Nitration of a peptide phytotoxin by bacterial nitric oxide synthase

Nitric oxide ( NO) is a potent intercellular signal in mammals that mediates key aspects of blood pressure, hormone release, nerve transmission and the immune response of higher organisms(1-4). Proteins homologous to full-length mammalian nitric oxide synthases (NOSs) are found in lower multicellular organisms(5). Recently, genome sequencing has shown that some bacteria contain genes coding for truncated NOS proteins; this is consistent with reports of NOS-like activities in bacterial extracts(6,7). Biological functions for bacterial NOSs are unknown, but have been presumed to be analogous to their role in mammals. Here we describe a gene in the plant pathogen Streptomyces turgidiscabies that encodes a NOS homologue, and we reveal its role in nitrating a dipeptide phytotoxin required for plant pathogenicity(8).
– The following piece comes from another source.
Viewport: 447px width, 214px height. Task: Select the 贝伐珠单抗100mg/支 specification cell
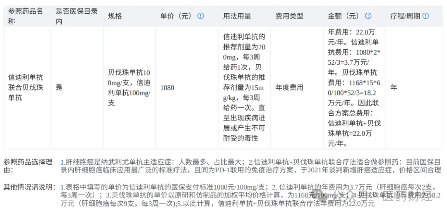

High similarity between bacterial NOSs indicates a general function in biosynthetic nitration; thus, bacterial NOSs constitute a new class of enzymes(9-11). Here we show that the primary function of Streptomyces NOS is radically different from that of mammalian NOS. Surprisingly, mammalian NO signalling and bacterial biosynthetic nitration share an evolutionary origin.